This hotfix also addresses the following issues on computers that have multiple processors that support processor performance states:• A possible decrease in performance on single-threaded workloads when processor performance states are using demand-based switching.
• The synchronization of the processor Time Stamp Counter (TSC) registers across processors when you use the ACPI Power Management timer on multiprocessor systems.
• ACPI C-state promotion and demotion issues in the kernel power manager.

Possible decrease in performance during demand-based switching
Demand-Based Switching (DBS) is the use of ACPI processor performance states (dynamic voltage and frequency scaling) in response to system workloads. Windows XP processor power management implements DBS by using the adaptive processor throttling policy. This policy dynamically and automatically adjusts the processor’s current performance state in response to system CPU use without user intervention.

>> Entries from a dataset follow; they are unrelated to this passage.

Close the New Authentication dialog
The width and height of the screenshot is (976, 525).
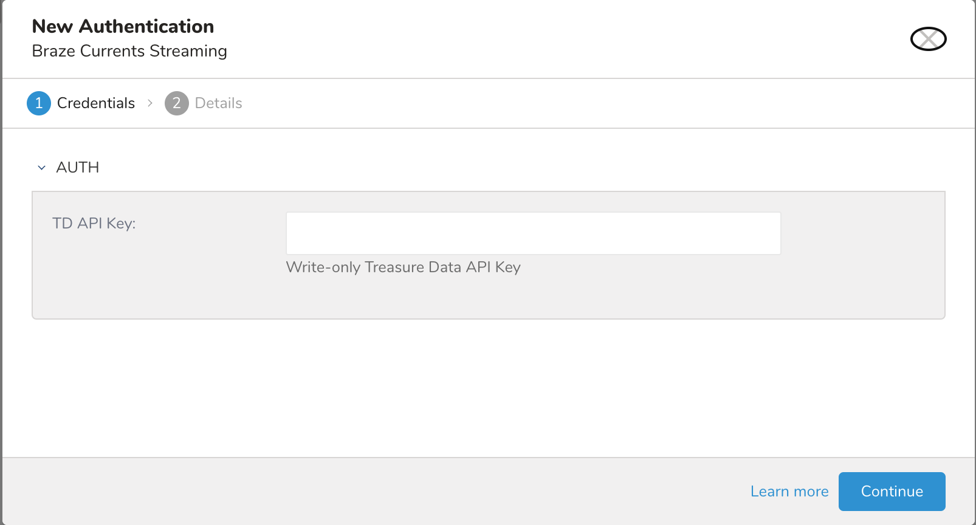[928, 39]
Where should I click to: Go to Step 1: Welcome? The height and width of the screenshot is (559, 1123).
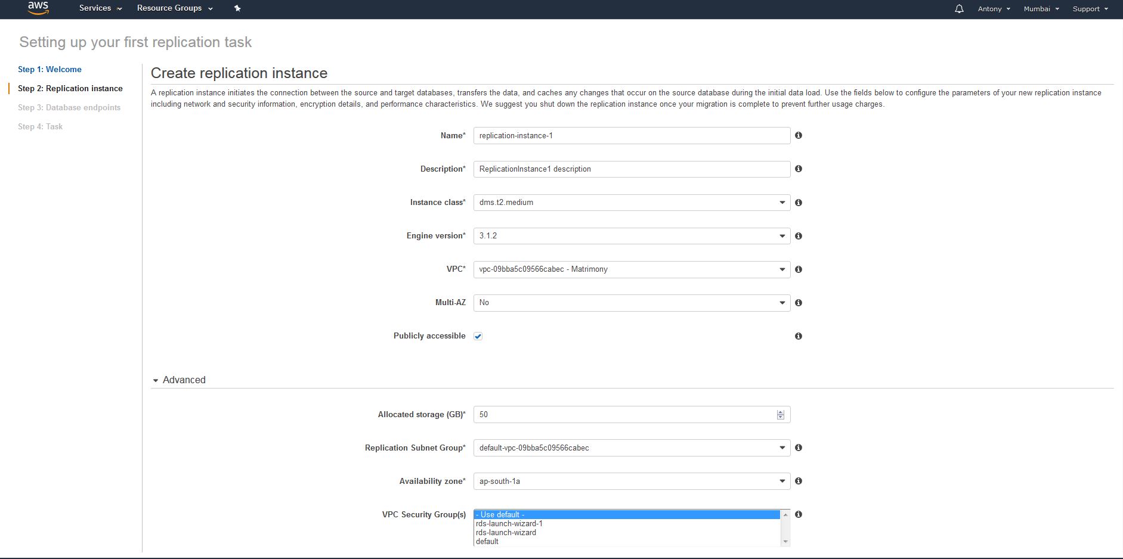(50, 69)
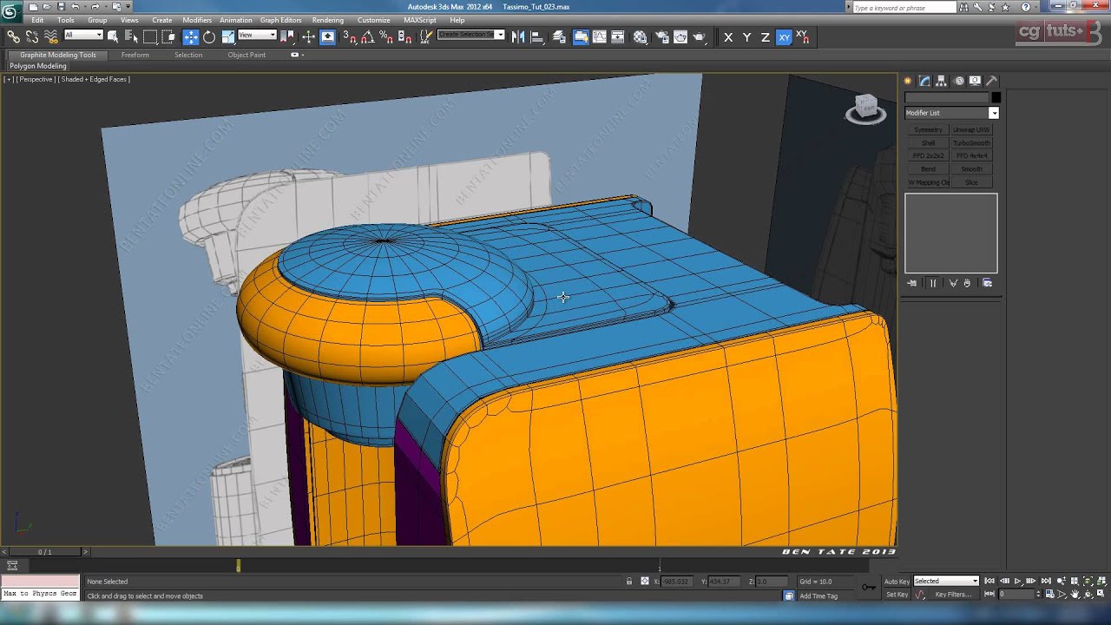
Task: Click the Mirror tool icon
Action: coord(518,37)
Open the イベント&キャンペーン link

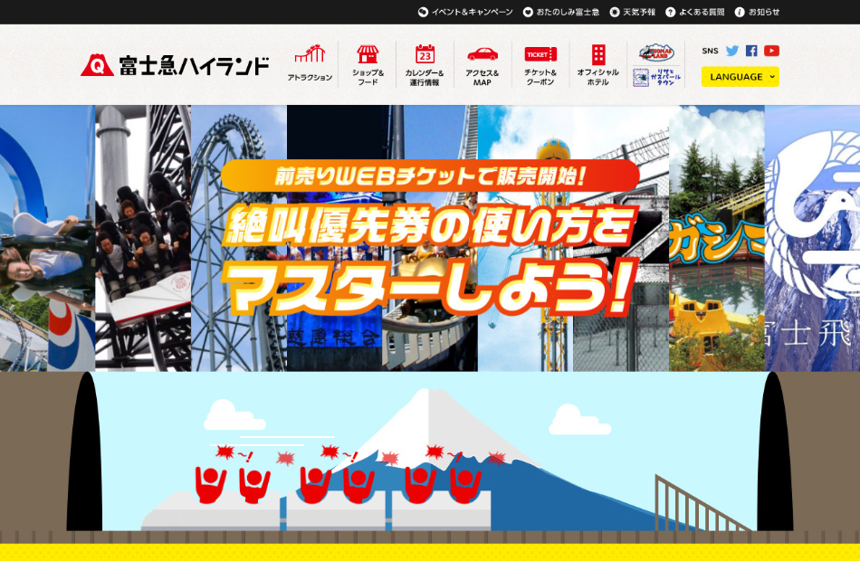click(465, 12)
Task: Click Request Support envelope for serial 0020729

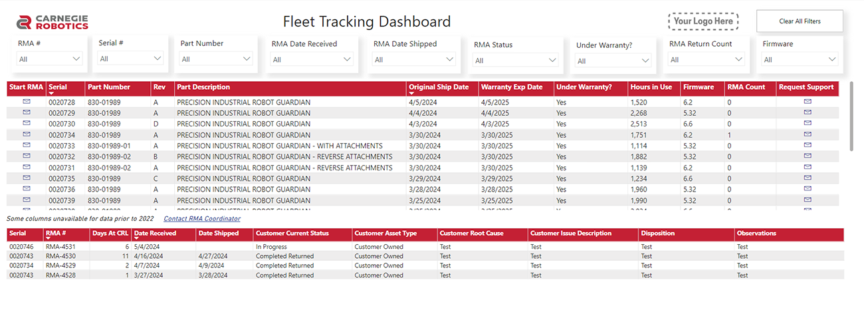Action: click(x=808, y=113)
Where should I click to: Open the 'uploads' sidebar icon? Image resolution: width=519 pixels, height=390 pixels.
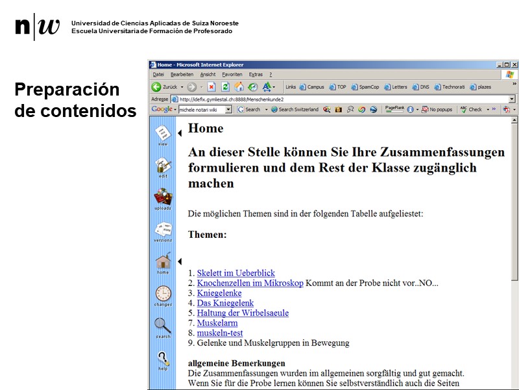tap(163, 198)
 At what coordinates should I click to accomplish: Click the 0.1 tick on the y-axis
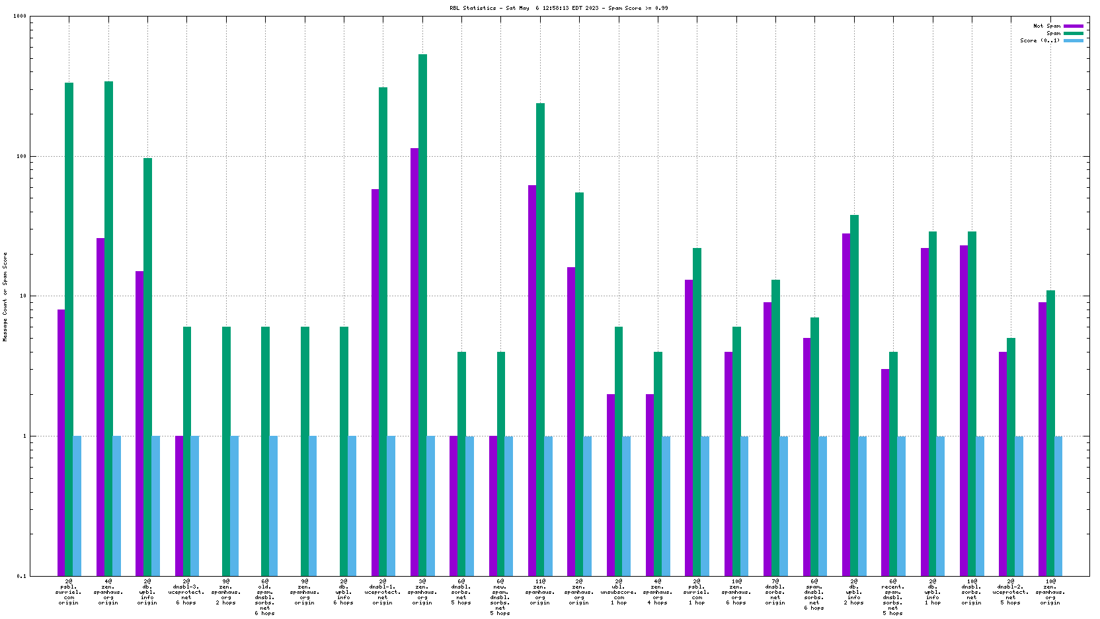click(22, 576)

When single-threaded workloads run on multiprocessor systems that include dual-core configurations, the workloads may migrate across available CPU cores. This behavior is a natural artifact of how Windows schedules work across available CPU resources. However, on systems that have processor performance states that run with the adaptive processor throttling policy, this thread migration may cause the Windows kernel power manager to incorrectly calculate the optimal target performance state for the processor. This behavior occurs because an individual processor core, logical or physical, may appear to be less busy than the whole processor package actually is. On performance benchmarks that use single-threaded workloads, you may see this artifact in decreased performance results or in a high degree of variance between successive runs of identical benchmark tests.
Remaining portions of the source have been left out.